## YOUR GOAL
Copy out every line below, word for word, from the line containing "Toggle Ortho mode in status bar" down to the line containing "Action: (167, 921)", both of those lines included.

## RECORDS
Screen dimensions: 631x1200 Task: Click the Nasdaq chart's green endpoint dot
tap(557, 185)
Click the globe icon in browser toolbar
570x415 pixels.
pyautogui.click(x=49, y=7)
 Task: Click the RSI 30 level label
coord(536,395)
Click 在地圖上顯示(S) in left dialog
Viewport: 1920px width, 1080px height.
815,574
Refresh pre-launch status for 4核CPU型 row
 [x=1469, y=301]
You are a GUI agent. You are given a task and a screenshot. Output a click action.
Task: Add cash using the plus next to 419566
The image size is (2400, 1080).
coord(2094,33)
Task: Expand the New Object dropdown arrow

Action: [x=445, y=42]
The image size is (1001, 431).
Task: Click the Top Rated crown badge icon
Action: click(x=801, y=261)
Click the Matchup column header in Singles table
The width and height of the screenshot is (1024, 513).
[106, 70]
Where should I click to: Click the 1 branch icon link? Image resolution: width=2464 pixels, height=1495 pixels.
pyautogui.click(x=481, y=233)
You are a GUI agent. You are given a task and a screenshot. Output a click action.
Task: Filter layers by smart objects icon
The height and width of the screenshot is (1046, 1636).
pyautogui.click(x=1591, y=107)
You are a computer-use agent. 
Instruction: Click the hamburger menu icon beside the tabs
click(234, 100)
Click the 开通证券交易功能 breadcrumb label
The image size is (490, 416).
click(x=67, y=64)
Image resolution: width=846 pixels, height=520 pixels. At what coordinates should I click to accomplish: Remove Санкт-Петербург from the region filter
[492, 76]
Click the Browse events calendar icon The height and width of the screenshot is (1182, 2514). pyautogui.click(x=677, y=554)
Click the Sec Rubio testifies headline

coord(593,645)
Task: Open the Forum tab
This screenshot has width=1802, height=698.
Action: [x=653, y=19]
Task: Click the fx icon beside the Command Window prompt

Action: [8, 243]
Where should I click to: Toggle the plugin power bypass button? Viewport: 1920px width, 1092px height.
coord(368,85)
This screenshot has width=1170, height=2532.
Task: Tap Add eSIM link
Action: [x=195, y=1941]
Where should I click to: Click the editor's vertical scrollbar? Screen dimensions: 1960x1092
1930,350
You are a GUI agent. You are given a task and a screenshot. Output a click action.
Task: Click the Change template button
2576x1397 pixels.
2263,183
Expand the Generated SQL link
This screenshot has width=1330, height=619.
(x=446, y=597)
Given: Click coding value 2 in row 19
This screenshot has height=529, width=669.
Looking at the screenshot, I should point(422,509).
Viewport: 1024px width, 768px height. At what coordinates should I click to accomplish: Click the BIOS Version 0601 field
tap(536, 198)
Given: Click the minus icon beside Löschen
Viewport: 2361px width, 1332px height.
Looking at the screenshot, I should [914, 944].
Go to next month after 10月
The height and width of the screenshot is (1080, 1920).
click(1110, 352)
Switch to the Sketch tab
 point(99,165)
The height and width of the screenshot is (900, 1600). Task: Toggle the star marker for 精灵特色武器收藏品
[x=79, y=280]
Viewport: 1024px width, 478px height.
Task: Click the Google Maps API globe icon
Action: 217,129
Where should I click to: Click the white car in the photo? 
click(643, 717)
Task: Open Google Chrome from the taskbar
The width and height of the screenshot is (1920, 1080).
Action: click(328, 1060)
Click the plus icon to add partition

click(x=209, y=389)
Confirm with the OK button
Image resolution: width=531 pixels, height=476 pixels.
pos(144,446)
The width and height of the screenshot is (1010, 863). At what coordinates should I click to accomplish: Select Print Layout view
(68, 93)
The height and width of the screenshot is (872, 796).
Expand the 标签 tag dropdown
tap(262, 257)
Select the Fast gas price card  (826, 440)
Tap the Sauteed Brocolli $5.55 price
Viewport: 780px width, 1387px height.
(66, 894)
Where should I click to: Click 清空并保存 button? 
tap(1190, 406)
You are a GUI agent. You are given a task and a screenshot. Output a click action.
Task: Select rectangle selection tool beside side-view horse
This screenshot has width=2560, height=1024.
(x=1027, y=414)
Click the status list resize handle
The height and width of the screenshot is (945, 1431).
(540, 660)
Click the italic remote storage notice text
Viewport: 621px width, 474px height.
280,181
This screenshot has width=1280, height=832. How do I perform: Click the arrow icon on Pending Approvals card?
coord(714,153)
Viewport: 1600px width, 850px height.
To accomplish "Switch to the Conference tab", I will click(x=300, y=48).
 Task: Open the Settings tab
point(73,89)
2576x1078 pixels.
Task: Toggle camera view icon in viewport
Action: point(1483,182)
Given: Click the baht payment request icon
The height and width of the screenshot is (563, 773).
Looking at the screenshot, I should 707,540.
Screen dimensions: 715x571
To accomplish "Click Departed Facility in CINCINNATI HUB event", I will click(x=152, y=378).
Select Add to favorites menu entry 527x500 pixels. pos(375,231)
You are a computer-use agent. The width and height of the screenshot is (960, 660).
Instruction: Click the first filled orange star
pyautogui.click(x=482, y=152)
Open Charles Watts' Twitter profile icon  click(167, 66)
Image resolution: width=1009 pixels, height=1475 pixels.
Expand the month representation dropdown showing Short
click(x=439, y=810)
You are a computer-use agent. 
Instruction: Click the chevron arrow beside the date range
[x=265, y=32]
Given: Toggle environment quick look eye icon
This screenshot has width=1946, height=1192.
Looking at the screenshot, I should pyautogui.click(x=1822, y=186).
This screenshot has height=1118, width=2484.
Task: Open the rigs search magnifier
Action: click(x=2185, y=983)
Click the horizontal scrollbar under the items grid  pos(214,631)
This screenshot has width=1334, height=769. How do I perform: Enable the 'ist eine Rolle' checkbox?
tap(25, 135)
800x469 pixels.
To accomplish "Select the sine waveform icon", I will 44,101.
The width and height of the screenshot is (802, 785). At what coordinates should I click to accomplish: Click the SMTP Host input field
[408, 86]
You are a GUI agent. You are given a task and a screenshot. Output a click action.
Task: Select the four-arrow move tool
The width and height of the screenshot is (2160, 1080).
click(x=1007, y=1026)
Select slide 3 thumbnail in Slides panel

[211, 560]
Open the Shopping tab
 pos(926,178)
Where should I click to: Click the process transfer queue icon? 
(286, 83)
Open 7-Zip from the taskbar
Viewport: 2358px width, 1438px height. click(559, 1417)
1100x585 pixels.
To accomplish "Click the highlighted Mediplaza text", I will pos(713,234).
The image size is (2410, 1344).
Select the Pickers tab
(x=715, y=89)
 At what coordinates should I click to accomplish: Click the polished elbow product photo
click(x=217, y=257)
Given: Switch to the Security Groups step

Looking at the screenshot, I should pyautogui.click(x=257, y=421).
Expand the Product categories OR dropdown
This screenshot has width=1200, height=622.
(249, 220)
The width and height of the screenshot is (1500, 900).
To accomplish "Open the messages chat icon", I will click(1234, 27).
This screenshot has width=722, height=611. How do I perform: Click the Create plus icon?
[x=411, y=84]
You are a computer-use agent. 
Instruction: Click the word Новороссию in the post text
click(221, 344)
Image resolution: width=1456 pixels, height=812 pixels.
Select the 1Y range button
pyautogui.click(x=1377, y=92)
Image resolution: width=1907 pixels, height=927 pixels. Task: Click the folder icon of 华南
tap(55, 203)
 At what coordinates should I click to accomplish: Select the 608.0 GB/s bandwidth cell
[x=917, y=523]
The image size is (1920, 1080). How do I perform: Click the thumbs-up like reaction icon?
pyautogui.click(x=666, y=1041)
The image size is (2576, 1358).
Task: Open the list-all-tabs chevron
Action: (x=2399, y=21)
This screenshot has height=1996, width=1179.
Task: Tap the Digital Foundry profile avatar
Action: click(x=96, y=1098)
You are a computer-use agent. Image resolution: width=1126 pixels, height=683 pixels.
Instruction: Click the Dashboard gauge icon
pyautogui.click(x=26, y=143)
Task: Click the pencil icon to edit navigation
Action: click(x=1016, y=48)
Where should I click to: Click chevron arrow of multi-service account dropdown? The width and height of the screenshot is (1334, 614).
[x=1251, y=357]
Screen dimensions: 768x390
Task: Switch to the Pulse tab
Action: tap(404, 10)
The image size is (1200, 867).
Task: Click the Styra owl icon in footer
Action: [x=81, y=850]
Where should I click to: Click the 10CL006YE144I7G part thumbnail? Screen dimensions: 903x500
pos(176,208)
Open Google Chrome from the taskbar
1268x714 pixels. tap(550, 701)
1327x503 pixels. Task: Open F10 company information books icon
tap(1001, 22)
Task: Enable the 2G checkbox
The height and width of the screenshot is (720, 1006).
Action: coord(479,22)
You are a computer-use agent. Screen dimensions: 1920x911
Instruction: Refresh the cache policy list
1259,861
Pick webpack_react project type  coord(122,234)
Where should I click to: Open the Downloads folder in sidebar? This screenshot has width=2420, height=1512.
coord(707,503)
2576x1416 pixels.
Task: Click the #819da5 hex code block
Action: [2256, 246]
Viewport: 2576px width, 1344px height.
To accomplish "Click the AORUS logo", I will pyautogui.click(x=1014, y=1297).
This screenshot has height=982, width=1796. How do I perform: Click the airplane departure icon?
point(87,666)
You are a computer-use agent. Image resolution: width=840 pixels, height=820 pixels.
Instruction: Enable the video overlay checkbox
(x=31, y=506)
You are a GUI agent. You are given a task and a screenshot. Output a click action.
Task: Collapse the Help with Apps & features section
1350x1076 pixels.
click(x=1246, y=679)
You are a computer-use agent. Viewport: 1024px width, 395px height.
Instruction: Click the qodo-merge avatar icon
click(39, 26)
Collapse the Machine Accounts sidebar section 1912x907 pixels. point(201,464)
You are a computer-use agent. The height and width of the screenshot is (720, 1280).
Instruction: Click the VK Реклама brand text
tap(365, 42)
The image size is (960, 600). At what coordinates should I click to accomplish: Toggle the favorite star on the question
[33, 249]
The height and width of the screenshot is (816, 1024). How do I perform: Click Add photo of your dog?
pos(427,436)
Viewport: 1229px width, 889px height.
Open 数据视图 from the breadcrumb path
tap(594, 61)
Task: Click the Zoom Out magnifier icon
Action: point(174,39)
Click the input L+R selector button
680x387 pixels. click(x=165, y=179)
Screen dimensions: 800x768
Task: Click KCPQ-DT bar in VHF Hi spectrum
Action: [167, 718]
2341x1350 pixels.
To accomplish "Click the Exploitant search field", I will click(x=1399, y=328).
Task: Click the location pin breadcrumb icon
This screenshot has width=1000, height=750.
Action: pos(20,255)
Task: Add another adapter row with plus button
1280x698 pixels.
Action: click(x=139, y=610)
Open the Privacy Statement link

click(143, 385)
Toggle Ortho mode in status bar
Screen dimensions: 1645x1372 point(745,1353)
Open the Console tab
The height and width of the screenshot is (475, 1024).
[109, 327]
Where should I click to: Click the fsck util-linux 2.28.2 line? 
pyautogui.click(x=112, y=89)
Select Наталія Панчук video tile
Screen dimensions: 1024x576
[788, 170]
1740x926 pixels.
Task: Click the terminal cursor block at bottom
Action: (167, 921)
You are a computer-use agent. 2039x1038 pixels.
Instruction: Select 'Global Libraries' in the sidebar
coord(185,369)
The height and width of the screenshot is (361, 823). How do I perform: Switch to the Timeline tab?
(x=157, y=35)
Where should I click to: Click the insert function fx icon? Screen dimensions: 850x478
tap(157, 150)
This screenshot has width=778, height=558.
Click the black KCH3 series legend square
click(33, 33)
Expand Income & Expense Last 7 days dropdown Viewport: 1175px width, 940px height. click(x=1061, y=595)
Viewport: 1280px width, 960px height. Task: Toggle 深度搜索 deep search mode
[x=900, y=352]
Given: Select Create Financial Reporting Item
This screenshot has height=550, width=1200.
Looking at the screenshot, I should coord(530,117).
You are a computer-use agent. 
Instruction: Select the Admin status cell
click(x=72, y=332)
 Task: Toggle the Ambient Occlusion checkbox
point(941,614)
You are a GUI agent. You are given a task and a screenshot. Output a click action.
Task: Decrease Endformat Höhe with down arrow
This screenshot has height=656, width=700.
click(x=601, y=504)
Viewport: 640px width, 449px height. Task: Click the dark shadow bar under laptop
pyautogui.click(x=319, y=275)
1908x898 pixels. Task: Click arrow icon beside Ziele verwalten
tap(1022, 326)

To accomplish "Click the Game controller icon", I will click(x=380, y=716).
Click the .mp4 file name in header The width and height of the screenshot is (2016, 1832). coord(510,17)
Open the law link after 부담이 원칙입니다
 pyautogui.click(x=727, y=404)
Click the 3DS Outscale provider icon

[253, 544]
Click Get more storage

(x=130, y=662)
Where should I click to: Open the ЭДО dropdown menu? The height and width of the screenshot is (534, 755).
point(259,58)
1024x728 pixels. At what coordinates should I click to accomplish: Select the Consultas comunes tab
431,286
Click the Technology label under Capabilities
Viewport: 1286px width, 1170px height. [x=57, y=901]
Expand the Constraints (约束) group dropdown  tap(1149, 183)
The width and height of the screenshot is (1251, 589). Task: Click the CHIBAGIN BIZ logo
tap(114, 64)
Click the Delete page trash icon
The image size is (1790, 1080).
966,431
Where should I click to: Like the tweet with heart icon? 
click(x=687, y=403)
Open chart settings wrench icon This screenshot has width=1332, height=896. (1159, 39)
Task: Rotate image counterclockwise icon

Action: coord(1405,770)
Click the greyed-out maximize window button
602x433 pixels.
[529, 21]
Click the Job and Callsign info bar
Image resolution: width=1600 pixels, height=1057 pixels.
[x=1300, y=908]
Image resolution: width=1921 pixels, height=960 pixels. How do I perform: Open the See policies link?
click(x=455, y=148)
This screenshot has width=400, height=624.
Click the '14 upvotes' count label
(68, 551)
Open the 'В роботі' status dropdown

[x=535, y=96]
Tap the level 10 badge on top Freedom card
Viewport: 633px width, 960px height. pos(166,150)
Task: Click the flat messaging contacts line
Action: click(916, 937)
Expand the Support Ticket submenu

## CORRECT OUTPUT
Toggle Ortho mode in status bar
Screen dimensions: 1645x1372 point(745,1353)
Open the Console tab
The height and width of the screenshot is (475, 1024).
[109, 327]
Where should I click to: Click the fsck util-linux 2.28.2 line? 
pyautogui.click(x=112, y=89)
Select Наталія Панчук video tile
Screen dimensions: 1024x576
[788, 170]
1740x926 pixels.
Task: Click the terminal cursor block at bottom
Action: (167, 921)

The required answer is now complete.